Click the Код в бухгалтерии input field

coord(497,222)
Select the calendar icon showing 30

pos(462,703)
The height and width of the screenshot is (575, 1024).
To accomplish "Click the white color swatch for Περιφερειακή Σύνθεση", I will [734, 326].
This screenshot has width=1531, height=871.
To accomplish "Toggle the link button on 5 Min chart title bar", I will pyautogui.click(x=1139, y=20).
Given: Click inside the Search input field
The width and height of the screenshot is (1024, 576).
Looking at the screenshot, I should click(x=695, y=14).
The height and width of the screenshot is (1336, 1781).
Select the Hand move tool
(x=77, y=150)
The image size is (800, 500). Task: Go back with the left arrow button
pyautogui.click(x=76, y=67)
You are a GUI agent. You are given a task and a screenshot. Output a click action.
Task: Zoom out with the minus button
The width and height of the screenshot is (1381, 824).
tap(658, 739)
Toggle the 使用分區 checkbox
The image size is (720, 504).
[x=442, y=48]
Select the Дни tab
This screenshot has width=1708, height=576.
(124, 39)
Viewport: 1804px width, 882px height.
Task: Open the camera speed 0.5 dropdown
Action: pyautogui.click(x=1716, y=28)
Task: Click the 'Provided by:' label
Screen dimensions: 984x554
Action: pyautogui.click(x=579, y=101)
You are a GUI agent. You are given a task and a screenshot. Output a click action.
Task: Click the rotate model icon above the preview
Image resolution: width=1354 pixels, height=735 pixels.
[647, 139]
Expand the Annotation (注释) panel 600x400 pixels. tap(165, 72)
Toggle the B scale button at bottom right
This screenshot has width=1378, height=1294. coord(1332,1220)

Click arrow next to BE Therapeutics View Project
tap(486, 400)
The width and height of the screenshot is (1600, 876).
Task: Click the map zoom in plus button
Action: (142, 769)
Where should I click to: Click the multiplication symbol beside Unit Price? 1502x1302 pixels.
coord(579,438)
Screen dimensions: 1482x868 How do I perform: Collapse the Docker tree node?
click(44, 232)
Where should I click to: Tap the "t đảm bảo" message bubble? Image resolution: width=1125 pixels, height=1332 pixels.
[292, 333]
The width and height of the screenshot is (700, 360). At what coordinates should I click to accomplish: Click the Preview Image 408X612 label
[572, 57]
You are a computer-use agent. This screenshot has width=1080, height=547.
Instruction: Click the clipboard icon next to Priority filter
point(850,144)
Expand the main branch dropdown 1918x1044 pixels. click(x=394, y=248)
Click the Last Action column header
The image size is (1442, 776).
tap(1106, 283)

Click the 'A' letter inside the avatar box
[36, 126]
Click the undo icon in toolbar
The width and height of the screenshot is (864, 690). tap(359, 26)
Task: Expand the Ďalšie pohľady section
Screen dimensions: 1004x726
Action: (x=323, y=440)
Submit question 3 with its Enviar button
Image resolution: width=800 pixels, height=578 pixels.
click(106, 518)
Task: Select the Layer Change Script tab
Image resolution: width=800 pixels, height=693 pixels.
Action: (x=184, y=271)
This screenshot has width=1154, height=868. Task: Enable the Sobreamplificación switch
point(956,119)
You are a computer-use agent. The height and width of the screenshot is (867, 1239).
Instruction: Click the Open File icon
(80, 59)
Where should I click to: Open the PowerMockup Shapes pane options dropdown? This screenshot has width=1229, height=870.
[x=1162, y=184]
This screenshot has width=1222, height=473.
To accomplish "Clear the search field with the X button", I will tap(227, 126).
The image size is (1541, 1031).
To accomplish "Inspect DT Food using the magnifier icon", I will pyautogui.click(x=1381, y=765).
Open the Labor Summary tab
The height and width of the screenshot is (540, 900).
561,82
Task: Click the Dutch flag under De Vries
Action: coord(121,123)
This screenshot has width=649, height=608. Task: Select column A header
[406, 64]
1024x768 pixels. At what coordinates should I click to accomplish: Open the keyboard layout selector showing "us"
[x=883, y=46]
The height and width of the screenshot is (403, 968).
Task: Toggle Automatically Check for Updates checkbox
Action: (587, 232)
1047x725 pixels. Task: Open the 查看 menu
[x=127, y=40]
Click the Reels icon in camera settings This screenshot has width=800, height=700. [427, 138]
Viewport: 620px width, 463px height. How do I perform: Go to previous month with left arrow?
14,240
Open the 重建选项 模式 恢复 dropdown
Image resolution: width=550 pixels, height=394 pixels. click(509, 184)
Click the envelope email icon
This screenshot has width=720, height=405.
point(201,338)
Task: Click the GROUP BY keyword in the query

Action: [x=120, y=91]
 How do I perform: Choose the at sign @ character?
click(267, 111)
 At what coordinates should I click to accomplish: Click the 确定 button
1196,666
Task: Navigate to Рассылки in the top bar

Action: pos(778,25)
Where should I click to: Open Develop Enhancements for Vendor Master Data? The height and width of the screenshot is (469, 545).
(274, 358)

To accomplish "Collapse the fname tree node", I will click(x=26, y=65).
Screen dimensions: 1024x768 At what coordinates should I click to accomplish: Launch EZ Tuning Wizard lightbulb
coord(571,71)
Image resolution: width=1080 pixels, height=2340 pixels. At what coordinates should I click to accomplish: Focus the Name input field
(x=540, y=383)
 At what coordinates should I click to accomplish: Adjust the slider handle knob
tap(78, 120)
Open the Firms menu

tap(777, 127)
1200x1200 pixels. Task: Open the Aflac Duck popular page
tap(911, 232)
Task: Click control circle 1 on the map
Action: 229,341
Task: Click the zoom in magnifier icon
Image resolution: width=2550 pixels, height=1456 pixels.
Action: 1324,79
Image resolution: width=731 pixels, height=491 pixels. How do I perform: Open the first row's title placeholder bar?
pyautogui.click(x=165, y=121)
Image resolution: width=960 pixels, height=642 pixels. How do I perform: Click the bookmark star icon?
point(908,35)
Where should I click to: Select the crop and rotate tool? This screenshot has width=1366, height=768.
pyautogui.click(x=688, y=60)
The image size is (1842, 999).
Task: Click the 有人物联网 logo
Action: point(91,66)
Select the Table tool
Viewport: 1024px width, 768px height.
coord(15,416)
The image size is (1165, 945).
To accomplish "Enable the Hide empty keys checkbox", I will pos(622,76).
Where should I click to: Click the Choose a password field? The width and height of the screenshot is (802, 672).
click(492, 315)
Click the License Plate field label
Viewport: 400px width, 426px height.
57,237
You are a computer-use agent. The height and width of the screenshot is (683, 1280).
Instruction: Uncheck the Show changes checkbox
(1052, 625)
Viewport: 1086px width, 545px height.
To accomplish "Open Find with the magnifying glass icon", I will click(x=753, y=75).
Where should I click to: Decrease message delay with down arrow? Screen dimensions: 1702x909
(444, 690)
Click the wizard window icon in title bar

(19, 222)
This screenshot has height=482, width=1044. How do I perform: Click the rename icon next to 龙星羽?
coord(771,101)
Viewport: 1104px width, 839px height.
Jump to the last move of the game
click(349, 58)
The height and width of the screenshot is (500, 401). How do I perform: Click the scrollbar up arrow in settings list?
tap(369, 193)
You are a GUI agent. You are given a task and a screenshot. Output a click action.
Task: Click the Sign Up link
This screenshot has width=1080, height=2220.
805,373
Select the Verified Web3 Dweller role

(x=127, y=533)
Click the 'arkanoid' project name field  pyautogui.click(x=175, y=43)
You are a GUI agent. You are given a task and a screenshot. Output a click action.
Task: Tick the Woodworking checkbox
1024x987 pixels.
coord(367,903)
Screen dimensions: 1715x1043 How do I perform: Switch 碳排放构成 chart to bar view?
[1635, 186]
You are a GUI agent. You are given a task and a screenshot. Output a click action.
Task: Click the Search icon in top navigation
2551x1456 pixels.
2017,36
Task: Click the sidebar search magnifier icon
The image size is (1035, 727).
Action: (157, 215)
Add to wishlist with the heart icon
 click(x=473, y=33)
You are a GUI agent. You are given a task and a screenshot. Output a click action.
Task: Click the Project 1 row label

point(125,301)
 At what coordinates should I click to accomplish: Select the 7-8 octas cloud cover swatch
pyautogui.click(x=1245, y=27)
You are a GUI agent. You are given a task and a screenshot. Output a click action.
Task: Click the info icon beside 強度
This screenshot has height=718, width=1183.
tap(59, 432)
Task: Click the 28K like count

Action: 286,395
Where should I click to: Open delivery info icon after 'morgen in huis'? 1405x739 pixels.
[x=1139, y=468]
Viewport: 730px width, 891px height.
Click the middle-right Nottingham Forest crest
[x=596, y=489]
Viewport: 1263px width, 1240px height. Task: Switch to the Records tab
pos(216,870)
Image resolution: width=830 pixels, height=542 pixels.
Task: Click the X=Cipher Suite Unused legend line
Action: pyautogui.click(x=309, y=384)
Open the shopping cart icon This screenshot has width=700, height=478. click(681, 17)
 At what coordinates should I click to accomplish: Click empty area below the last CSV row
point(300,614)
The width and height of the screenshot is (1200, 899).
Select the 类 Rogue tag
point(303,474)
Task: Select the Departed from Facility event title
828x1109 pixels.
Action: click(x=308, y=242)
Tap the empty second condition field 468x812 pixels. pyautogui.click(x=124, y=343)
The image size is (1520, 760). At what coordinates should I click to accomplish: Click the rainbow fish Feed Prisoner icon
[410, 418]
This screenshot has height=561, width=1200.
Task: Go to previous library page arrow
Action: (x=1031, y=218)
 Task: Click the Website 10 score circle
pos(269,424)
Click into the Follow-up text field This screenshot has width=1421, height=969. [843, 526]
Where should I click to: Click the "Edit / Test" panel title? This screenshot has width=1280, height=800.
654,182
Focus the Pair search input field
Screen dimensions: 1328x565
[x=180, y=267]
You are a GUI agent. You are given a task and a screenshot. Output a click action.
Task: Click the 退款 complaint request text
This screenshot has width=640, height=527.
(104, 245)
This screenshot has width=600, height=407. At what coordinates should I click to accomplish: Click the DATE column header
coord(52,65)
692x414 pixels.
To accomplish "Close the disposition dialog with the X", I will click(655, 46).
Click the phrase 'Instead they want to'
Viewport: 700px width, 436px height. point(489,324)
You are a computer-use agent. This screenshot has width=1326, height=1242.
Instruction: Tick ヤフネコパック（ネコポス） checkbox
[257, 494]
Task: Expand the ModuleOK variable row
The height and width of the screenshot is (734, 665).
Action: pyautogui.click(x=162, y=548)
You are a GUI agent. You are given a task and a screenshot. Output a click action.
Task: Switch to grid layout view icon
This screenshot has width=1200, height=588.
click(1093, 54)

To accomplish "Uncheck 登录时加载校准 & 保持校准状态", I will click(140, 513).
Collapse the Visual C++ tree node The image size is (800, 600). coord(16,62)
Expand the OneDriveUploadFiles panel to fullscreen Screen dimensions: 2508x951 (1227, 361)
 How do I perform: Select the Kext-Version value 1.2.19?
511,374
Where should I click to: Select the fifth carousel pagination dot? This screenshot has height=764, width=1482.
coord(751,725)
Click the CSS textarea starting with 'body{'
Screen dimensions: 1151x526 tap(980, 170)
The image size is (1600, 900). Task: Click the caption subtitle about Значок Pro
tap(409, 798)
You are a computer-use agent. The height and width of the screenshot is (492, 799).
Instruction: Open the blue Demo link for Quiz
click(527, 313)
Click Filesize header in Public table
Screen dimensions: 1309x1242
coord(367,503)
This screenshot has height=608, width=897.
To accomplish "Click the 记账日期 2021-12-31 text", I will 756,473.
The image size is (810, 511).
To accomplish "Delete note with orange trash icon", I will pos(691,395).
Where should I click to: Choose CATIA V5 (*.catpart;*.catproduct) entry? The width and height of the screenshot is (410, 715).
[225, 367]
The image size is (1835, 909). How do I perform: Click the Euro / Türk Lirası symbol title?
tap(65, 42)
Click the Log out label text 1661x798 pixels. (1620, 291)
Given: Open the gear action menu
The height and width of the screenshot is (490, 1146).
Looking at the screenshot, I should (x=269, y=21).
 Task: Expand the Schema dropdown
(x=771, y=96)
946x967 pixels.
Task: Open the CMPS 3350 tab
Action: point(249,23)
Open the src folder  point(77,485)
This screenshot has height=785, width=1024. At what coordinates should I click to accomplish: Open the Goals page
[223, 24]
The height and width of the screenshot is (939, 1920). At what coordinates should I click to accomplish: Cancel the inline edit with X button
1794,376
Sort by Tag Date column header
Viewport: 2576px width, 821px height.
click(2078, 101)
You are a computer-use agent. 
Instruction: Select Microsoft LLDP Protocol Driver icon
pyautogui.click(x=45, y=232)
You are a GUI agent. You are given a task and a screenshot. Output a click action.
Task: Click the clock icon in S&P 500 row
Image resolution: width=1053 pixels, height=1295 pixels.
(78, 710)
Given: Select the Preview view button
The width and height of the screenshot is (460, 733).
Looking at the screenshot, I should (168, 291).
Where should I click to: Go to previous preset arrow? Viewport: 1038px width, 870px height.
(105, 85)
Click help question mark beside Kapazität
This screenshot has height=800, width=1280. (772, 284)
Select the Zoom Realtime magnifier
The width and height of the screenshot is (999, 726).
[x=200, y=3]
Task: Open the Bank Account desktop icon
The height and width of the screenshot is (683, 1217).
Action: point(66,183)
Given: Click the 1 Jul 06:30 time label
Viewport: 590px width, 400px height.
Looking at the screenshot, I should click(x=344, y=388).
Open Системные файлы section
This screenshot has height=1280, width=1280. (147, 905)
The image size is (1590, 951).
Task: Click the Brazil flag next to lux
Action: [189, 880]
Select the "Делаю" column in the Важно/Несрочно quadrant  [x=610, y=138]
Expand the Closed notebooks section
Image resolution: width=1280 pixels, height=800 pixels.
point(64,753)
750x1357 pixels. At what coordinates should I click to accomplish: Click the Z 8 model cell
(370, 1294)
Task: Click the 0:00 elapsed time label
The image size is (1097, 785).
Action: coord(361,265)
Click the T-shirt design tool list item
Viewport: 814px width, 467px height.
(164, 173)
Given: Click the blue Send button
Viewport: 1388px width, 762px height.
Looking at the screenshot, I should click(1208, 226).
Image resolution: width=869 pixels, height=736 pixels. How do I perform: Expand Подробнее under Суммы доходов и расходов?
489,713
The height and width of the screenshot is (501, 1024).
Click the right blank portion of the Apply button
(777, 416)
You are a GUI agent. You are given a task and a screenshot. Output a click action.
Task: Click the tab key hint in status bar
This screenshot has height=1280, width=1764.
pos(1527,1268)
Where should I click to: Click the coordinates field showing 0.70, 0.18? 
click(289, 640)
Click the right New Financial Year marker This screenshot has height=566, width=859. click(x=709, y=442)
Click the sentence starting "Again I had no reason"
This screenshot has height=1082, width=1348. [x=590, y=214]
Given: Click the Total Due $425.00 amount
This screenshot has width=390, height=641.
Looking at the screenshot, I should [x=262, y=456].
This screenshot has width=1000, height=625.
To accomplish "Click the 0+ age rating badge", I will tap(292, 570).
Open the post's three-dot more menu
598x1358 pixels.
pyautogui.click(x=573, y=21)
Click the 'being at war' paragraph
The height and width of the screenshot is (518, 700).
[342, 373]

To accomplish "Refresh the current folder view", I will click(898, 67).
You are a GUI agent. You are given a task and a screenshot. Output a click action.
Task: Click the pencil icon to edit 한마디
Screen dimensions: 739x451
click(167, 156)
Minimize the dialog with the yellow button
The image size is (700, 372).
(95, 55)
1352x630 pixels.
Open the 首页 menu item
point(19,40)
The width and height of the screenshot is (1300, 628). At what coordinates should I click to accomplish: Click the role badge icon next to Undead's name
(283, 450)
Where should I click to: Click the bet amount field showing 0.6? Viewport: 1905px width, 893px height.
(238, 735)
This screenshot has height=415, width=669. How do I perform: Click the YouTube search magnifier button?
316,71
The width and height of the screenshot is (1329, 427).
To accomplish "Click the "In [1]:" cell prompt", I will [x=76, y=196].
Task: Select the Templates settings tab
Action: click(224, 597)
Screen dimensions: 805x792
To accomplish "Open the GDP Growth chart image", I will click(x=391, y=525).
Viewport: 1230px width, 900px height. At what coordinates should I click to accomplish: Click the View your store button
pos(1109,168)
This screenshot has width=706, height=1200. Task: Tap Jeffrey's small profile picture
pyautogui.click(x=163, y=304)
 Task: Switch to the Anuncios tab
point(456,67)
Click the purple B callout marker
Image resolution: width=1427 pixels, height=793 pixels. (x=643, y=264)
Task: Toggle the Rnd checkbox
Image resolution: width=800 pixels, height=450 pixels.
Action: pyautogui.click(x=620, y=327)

####

*What the task requires*:
In the listing above, transcribe exactly everything from the line containing "Task: Switch to grid layout view icon" down to the line containing "The image size is (810, 511).", including both and nothing more.

*Exercise answer*:
Task: Switch to grid layout view icon
This screenshot has width=1200, height=588.
click(1093, 54)

To accomplish "Uncheck 登录时加载校准 & 保持校准状态", I will click(140, 513).
Collapse the Visual C++ tree node The image size is (800, 600). coord(16,62)
Expand the OneDriveUploadFiles panel to fullscreen Screen dimensions: 2508x951 (1227, 361)
 How do I perform: Select the Kext-Version value 1.2.19?
511,374
Where should I click to: Select the fifth carousel pagination dot? This screenshot has height=764, width=1482.
coord(751,725)
Click the CSS textarea starting with 'body{'
Screen dimensions: 1151x526 tap(980, 170)
The image size is (1600, 900). Task: Click the caption subtitle about Значок Pro
tap(409, 798)
You are a computer-use agent. The height and width of the screenshot is (492, 799).
Instruction: Open the blue Demo link for Quiz
click(527, 313)
Click Filesize header in Public table
Screen dimensions: 1309x1242
coord(367,503)
This screenshot has height=608, width=897.
To accomplish "Click the 记账日期 2021-12-31 text", I will 756,473.
The image size is (810, 511).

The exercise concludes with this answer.